_Task requirements_
When the line containing "Task: Open the Front (X-Z) plane dropdown" is found in the data below, copy it and each line after it through the line containing "Given: Open the メンバー add menu", exactly and with no others.

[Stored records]
______________________________
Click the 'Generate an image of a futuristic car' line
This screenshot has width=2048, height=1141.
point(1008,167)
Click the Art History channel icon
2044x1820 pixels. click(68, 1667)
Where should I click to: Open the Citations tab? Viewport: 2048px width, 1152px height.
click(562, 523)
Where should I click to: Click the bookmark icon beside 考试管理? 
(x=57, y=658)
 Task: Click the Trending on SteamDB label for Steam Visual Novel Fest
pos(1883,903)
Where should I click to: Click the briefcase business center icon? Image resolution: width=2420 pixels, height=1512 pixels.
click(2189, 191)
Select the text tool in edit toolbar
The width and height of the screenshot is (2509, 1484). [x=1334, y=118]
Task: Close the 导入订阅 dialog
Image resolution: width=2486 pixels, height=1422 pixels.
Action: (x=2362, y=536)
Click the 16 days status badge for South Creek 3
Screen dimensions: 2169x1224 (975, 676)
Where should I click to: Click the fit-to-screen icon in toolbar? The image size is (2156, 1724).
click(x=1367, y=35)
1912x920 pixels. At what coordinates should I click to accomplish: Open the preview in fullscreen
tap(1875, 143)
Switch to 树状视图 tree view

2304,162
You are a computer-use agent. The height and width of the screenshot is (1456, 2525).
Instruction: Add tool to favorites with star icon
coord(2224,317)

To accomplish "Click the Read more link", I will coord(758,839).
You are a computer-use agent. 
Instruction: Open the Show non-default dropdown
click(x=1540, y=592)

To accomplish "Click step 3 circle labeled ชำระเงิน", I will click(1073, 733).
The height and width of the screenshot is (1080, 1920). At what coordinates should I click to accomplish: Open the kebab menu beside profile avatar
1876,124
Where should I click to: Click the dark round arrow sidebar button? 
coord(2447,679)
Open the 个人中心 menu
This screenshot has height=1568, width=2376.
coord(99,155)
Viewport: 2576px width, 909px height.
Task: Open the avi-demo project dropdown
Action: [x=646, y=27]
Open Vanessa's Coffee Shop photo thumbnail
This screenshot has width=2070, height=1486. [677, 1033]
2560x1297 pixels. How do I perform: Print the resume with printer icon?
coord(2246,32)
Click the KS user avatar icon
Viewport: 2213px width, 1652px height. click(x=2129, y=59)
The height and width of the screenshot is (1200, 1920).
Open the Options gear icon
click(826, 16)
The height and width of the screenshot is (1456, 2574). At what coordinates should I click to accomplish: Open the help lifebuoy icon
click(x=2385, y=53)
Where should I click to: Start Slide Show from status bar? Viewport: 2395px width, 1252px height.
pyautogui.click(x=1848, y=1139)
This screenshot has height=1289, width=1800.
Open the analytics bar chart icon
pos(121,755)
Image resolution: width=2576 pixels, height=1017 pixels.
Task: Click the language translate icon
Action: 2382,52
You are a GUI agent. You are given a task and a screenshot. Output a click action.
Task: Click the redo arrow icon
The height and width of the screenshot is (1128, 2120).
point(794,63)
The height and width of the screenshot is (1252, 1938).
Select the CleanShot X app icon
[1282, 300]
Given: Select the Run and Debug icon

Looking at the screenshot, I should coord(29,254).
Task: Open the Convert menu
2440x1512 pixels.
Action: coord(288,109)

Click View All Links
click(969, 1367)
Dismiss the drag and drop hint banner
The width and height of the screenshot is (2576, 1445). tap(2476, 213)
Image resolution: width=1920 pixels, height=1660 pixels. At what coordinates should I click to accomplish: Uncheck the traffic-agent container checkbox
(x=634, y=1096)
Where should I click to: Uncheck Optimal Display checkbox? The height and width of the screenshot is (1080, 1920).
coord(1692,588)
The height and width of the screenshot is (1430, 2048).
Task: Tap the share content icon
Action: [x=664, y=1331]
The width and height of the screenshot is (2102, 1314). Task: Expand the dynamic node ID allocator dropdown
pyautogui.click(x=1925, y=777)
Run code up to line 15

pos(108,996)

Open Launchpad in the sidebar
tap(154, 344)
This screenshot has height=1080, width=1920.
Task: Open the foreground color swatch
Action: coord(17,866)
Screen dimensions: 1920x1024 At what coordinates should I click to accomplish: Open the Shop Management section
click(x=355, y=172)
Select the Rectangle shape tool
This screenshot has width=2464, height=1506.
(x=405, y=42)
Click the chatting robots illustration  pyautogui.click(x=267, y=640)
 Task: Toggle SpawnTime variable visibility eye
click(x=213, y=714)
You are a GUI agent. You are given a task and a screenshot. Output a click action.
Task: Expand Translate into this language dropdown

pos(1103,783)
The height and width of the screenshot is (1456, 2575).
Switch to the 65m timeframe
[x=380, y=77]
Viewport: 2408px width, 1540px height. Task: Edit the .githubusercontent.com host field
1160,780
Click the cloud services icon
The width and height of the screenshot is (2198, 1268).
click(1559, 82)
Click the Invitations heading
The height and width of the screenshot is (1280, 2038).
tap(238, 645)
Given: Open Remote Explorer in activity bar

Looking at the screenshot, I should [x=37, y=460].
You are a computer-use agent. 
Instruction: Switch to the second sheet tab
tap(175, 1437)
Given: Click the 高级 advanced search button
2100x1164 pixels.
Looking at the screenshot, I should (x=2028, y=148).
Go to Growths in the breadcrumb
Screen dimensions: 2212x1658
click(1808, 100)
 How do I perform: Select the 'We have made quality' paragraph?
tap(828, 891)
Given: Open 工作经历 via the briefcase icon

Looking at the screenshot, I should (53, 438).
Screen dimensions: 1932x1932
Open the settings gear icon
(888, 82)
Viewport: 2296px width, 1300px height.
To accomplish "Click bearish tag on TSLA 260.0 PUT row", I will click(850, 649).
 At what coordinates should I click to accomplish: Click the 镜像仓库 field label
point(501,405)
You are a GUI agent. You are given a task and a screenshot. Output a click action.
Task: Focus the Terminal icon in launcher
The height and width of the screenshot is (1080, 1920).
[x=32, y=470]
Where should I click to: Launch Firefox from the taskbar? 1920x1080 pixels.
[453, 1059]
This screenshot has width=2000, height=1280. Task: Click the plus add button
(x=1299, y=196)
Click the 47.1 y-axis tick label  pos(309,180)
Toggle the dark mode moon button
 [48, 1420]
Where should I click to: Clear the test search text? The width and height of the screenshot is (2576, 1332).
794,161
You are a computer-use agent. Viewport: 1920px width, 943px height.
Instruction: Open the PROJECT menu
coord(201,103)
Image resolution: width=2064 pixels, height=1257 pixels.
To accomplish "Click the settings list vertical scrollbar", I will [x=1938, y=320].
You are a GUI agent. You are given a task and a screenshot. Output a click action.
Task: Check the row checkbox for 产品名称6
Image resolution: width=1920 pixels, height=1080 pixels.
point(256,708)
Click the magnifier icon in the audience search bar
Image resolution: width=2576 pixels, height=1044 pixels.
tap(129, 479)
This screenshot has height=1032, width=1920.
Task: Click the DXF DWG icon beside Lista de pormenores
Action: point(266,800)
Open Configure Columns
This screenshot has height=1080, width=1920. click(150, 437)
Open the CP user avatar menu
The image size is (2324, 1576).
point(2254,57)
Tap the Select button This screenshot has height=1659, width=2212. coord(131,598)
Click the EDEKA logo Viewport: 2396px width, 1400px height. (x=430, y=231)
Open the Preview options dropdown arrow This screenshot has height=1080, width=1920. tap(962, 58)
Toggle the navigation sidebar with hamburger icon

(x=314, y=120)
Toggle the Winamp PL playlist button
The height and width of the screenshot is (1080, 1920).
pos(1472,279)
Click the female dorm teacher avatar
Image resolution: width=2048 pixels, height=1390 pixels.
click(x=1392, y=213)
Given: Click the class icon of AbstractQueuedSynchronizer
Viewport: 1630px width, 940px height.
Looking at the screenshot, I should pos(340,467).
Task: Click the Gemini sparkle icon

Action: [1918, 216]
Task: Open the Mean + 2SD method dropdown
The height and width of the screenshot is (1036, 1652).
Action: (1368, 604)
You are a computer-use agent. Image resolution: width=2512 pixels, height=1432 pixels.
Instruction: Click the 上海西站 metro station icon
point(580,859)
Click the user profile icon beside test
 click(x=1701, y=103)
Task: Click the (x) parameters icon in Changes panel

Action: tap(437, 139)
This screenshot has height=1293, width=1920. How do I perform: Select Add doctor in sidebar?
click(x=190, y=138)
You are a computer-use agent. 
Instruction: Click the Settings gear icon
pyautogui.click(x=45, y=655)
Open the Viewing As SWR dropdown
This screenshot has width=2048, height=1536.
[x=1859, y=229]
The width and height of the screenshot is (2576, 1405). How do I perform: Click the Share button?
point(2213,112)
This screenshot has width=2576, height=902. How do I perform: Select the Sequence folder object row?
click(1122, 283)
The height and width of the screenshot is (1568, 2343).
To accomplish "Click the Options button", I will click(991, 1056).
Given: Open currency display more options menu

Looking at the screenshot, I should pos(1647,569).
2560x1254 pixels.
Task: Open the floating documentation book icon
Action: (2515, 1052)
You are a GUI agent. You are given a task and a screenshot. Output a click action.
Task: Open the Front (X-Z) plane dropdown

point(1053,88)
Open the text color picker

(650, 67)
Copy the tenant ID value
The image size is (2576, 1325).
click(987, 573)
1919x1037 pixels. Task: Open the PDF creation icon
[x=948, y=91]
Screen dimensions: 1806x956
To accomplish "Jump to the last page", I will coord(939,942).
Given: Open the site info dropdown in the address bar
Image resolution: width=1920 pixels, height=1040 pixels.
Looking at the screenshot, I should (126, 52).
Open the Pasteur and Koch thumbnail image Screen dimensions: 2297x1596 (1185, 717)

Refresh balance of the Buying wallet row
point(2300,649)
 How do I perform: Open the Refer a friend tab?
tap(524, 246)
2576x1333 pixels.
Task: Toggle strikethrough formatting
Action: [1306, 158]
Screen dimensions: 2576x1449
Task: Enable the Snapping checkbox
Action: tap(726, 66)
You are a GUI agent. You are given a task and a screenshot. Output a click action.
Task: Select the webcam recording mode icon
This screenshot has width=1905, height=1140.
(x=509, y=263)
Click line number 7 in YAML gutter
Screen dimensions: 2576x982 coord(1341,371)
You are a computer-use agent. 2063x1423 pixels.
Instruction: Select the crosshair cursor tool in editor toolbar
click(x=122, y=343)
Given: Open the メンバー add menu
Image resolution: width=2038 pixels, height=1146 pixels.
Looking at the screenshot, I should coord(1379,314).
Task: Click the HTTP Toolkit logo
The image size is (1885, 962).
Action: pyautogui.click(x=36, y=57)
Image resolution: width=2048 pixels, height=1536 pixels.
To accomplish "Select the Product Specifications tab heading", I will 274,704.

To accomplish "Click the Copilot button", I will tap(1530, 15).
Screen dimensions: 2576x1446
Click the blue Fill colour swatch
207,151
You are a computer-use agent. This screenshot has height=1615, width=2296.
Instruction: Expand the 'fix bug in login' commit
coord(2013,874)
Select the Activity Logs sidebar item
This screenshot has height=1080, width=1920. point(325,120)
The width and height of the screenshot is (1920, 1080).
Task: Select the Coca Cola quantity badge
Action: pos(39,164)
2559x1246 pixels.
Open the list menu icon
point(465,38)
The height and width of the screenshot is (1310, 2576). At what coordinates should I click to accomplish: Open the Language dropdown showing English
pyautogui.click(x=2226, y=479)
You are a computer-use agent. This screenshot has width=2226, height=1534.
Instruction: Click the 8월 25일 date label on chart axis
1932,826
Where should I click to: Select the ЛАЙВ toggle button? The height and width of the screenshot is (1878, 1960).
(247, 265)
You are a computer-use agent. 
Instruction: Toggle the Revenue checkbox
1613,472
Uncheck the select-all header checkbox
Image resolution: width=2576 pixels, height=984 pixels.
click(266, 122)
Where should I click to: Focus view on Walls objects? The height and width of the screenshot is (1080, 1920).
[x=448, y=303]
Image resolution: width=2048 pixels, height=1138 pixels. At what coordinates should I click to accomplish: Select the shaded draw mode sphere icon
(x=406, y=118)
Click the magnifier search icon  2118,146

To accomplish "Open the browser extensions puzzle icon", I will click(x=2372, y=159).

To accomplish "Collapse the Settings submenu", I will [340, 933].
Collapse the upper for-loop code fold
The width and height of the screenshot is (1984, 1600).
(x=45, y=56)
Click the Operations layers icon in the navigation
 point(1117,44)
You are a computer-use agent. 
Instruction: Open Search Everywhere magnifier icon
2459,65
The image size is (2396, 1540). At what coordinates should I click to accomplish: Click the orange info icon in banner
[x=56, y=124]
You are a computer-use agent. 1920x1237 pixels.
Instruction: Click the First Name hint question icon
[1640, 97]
______________________________
_Response to the task_
Task: Open the Front (X-Z) plane dropdown

point(1053,88)
Open the text color picker

(650, 67)
Copy the tenant ID value
The image size is (2576, 1325).
click(987, 573)
1919x1037 pixels. Task: Open the PDF creation icon
[x=948, y=91]
Screen dimensions: 1806x956
To accomplish "Jump to the last page", I will coord(939,942).
Given: Open the site info dropdown in the address bar
Image resolution: width=1920 pixels, height=1040 pixels.
Looking at the screenshot, I should (126, 52).
Open the Pasteur and Koch thumbnail image Screen dimensions: 2297x1596 (1185, 717)

Refresh balance of the Buying wallet row
point(2300,649)
 How do I perform: Open the Refer a friend tab?
tap(524, 246)
2576x1333 pixels.
Task: Toggle strikethrough formatting
Action: [1306, 158]
Screen dimensions: 2576x1449
Task: Enable the Snapping checkbox
Action: tap(726, 66)
You are a GUI agent. You are given a task and a screenshot. Output a click action.
Task: Select the webcam recording mode icon
This screenshot has width=1905, height=1140.
(x=509, y=263)
Click line number 7 in YAML gutter
Screen dimensions: 2576x982 coord(1341,371)
You are a computer-use agent. 2063x1423 pixels.
Instruction: Select the crosshair cursor tool in editor toolbar
click(x=122, y=343)
Given: Open the メンバー add menu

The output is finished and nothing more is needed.